Noah Lyles has been a next-generation favourite after winning the world championship in the 200 in Doha in 2019, when he chose not to run the 100 despite only Coleman running a quicker 100 than Lyles’ 9.86 that year in a Diamond League meet.
He is, like the other Americans, no guarantee of making the US team for the 100 given the high level of national competition. Ten of his countrymen have recorded quicker 100 times than Lyle’s best this year of 10.08.
Lyles has not decided if he will attempt to run the 100 in Tokyo. If he chooses to run it and finishes top three at the US trials he has to be a chance for the gold.
The US Olympic trials in June will have as much say in who is on the starting blocks in the 100 final as the Olympic heats, quarters and semi-finals. Times over the past year count for nothing in the US system, which demands you turn up to the US trials and finish in the top three.

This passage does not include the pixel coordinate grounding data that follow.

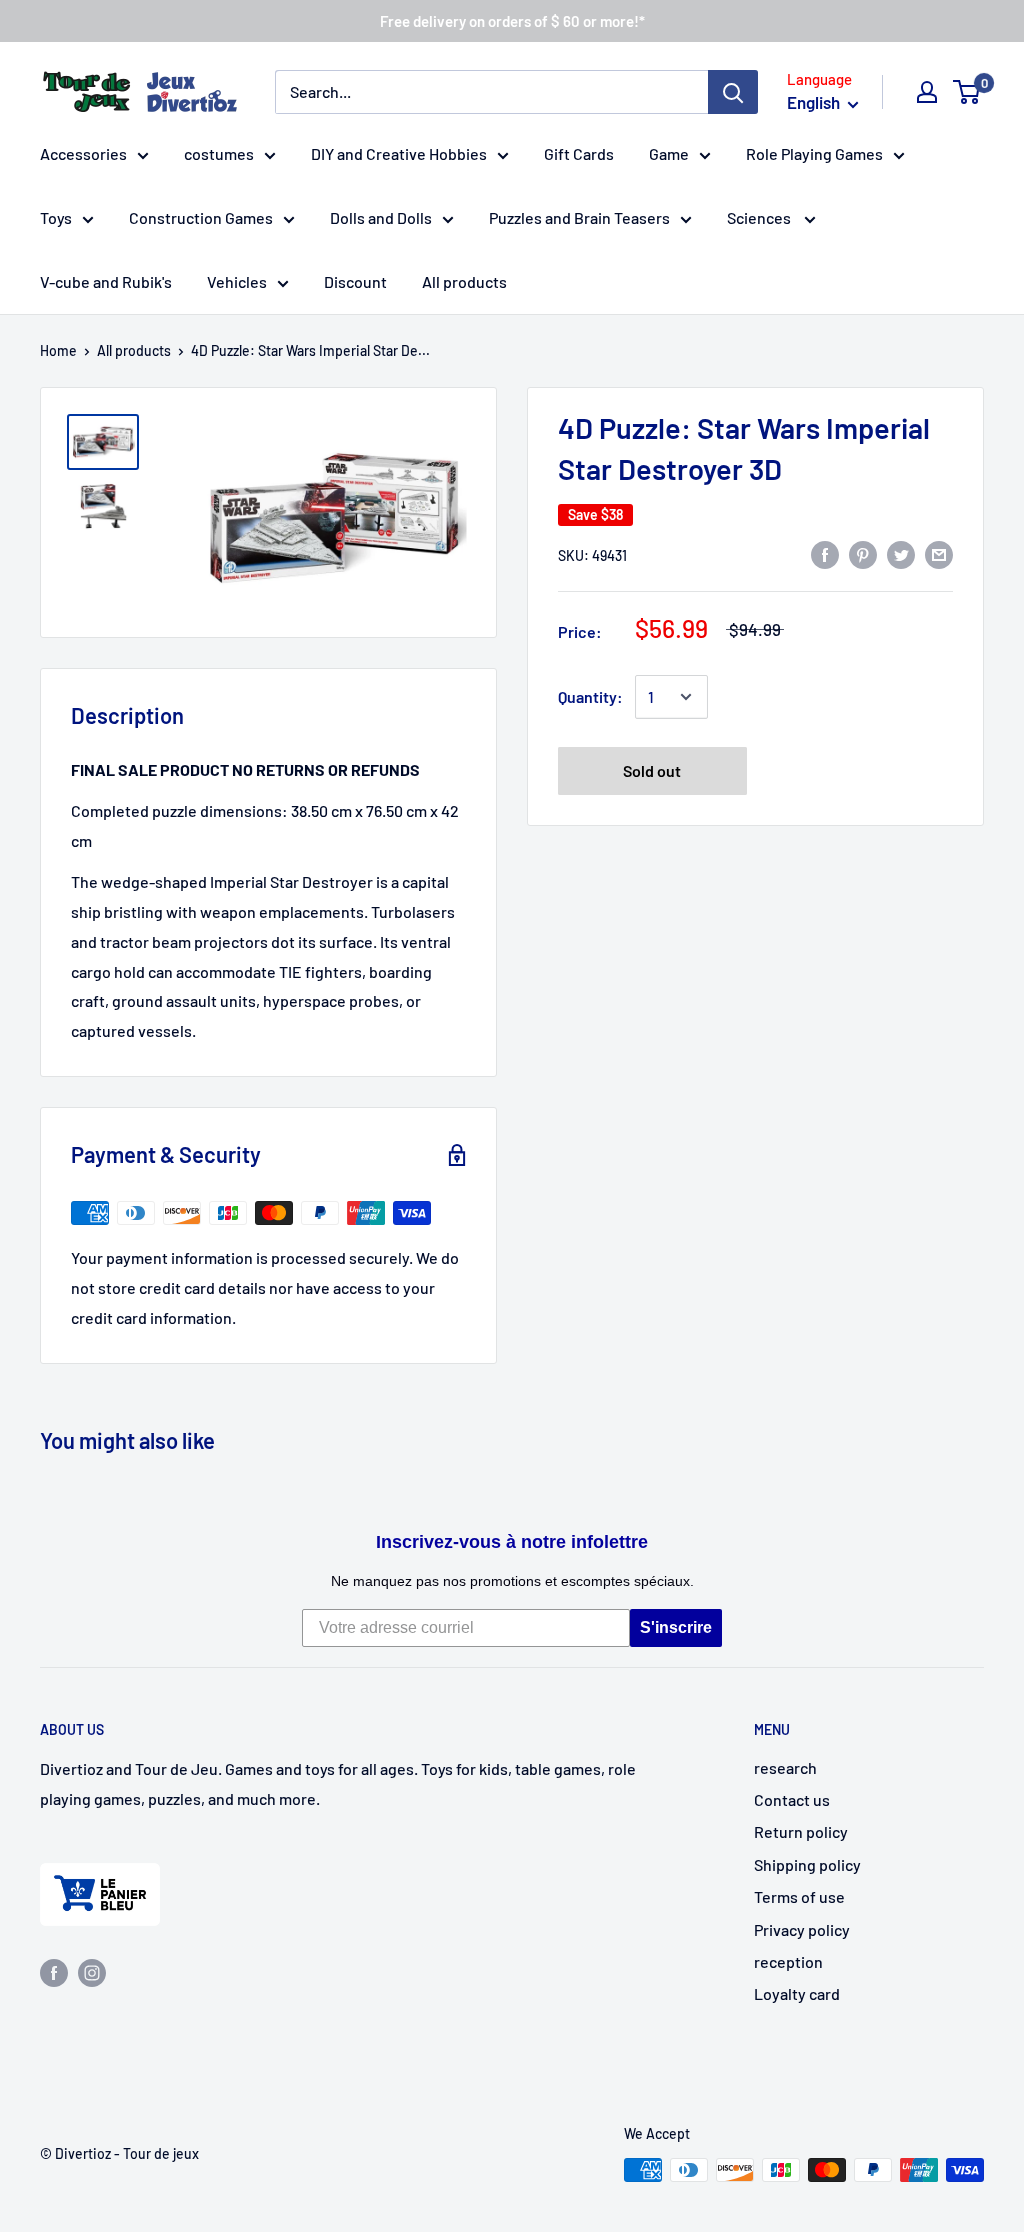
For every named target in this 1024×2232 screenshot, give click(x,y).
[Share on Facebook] (825, 553)
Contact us (792, 1799)
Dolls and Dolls (381, 217)
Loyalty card (797, 1993)
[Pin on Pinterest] (863, 553)
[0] (967, 92)
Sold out (652, 770)
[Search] (733, 92)
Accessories (83, 153)
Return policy (801, 1831)
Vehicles (237, 281)
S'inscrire (676, 1627)
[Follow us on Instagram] (92, 1971)
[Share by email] (939, 553)
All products (464, 281)
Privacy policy (802, 1929)
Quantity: (590, 696)
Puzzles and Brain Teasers (579, 217)
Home (58, 350)
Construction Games (201, 217)
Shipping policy (807, 1864)
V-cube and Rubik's (106, 281)
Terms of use (799, 1896)
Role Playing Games (814, 153)
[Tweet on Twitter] (901, 553)
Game (669, 153)
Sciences (760, 217)
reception (788, 1961)
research (785, 1767)
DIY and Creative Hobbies (399, 153)
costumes (219, 153)
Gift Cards (579, 153)
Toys (56, 217)
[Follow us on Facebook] (54, 1971)
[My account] (927, 92)
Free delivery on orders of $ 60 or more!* (512, 21)
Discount (355, 281)
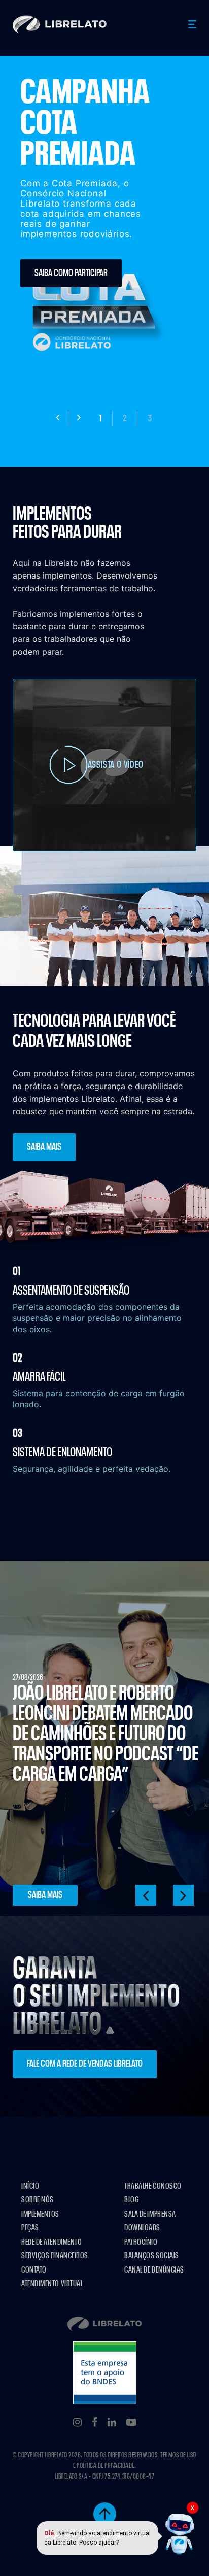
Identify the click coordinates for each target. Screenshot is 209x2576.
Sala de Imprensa (150, 2214)
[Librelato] (60, 24)
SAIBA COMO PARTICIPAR (71, 273)
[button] (101, 418)
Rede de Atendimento (51, 2242)
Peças (30, 2227)
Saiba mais (44, 1147)
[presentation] (57, 418)
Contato (34, 2269)
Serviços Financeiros (54, 2255)
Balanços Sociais (151, 2255)
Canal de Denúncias (154, 2269)
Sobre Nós (37, 2199)
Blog (131, 2199)
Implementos (40, 2214)
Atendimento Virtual (52, 2283)
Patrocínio (140, 2242)
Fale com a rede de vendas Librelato (85, 2064)
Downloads (142, 2227)
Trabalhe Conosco (153, 2186)
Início (30, 2186)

But the past three Olympics were not just Bolt-dominated, they were Jamaica-dominated. Apart from Bolt, they also had world champions Asafa Powell and Blake.
Blake won silver to Bolt’s gold at the London Olympics a year after winning the world championship when Bolt was sensationally disqualified. He remains a threat even if his best time for the past year is just a stroll at 10.27.
Right now, the fastest Jamaican is Nigel Ellis, whose 10.04 is the 17th quickest for the year, just ahead of Australia’s Rohan Browning, whose 10.05 is 18th this year.
Browning is not making up the numbers in Tokyo. Sure, to be a serious threat for the final he would want to be breaking 10 seconds, but if you take out the five Americans with quicker times than him who cannot make the US team he comes in as 13th this year.
It is not parochialism to suggest Browning could make the final.
The fastest non-American in the world this year is Benjamin Azamati-Kwaku, a 23-year old from Ghana who ran 9.97 in Texas in March.
But if you dig a little deeper into the top 10 fastest runs this year and look beyond the raw time, Simbine’s 9.99 was one of the most impressive runs. He clocked that running into a headwind of three metres per second.
To get an idea of the strength of that wind, if he had the same wind at his back it would have been an illegal time, the wind deemed so helpful that the time couldn’t be counted.
The only other runner to break 10 seconds this year running into a headwind was China’s Bingtian Su (9.98), but the wind that day was a less punishing -0.9.
Simbine’s time was the same as Canadian champion De Grasse, who was long considered a contender to take over from Bolt. He won silver in the 200 in Rio and bronze in the 100.
So the question this year is not if anyone can beat Bolt, but who will be the bolt from the blue?